しかしミライは、彼女の言葉が決して偽りではないことを理解していた。
「なら、人の身体なら?」
「戻れるなら戻ってるよ! 邪魔されちゃったから今もモンスターやってるんだよ!?」
「だよね……」
「……人の身体であらば、アルテンシアの危機を脱せるというのか」
「っ、貴方は……!」
身体を震わせながらも、老練なる帝王が二本の脚で立ってみせた。
常人よりも圧倒的な力を持つ転生者たちが伸びている中で真っ先に意識を取り戻したため、その根性を受けたミライが思わず動揺を見せる。
「本来、転生者に手を貸すなど言語道断……しかし」
「アルテンシアを滅ぼされるのは、帝国の意に反する」
ウォルターの言葉に頷き、懐から八面体の金属を取り出す。
辺と核が翡翠色に輝いており、一見だけで中に甚大なマナが内蔵されているのだと認識させた。
「使うが良い、全能電子板の緊急用動力源だ。これだけでも帝国を半日動かせる」
「でも、これをどうやって……!」
「そうか。膨大な魔力を一度に与えて、遺物の在り方を矯正するのか!」
帝国で手に入れた大国宝の情報は、ヒロから共有されていた。
彼が交わした約束を守ってくれたことに感謝しながら、宮廷魔術師が世界の秘密の一つを明らかとする。
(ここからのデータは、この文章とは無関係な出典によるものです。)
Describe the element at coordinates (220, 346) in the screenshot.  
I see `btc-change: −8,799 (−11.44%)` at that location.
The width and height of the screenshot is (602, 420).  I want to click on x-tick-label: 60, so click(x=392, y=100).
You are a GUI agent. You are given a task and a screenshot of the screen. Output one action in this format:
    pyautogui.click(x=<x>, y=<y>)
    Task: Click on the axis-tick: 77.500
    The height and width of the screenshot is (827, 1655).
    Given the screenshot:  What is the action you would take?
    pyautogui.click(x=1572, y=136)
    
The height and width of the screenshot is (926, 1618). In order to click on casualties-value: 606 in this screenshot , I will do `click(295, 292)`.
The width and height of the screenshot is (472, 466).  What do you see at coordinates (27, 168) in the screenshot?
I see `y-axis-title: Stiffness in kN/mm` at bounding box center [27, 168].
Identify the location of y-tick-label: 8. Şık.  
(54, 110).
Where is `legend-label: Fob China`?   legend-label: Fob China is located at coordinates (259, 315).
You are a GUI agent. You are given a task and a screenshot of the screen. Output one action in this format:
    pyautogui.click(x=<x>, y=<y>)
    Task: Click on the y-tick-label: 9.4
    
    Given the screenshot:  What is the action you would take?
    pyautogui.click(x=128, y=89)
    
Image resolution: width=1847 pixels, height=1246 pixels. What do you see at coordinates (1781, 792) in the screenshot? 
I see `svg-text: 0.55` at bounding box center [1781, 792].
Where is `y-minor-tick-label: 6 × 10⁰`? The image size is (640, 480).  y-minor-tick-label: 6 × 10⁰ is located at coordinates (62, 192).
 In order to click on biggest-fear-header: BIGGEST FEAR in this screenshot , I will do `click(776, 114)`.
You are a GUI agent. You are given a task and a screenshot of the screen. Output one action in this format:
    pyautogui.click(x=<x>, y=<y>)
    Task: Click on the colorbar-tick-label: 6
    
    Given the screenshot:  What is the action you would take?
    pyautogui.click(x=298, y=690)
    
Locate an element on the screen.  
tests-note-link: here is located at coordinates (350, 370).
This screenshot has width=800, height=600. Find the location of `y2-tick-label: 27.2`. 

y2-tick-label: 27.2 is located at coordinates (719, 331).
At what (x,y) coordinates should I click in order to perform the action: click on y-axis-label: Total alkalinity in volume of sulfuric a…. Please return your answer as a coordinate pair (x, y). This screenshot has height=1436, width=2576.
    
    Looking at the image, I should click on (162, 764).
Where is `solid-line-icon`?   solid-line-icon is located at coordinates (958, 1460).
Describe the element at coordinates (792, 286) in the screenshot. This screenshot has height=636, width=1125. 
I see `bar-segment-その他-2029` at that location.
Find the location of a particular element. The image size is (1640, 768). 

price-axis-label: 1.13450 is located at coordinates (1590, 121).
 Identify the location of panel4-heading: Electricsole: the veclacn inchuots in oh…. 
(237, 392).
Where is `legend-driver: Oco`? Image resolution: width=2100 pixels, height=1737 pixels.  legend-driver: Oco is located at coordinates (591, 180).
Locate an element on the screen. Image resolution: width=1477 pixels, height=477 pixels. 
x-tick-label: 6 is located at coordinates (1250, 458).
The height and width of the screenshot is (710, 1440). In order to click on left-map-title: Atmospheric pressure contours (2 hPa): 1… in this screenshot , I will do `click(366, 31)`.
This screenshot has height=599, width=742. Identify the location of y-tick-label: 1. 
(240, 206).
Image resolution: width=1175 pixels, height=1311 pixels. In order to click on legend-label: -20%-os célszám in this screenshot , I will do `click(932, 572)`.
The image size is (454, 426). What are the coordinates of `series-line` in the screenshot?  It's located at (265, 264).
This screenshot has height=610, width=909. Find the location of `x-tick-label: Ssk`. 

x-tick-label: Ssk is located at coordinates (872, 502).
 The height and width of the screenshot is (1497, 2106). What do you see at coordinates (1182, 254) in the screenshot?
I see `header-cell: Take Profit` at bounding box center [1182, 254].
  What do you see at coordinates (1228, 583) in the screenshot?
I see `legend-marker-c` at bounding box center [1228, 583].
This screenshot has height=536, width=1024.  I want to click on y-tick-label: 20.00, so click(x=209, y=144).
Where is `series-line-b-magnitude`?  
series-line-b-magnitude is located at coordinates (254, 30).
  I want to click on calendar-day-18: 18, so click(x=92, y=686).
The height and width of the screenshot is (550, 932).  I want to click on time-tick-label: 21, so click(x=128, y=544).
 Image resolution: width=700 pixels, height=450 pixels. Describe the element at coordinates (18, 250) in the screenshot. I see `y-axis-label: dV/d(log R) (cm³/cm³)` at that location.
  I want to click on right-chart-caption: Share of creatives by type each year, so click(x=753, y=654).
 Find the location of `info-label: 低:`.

「……つまり、私が使うとモンスターになるかもってこと?」
「そうなるな。しかし、帝国の心臓部でシノハラが復活したとなると……これでは不足ではないか?」
「うーん……たしかに、数秒したら元に戻っちゃいそうだね〜」
「らしい」
「驚。よく其のモンスターの言葉が理解るな」
「血の繋がる者の考えを理解せずして何とするか」
「其の言葉は慎んだ方が良いぞ」
マオの意を解した侍へ、シゲシゲが少し圧をかける。
「しかし……たった数秒で、アレをどうにかできるわけがない」
「ああ。ワタシも、アレは万全でも対処できるかどうか……」
こうしている間にも愚者は、他国から王国を守る役割も担っている豊穣の森へ、片足を入れ始めていた。
「けど。マオなら、何とか足止めくらいなら」
「三秒」
「え、はい?」
反論しようとしたミライは、疲れによる翻訳のミスを疑った。
「人に戻れるなら。三秒もあれば倒せるよ」
「嘘でしょ?」
だがそれは間違いなどではなく。
狼の確信に満ちた瞳は、城山真央という存在が如何に最強であるかを雄弁に語っていた。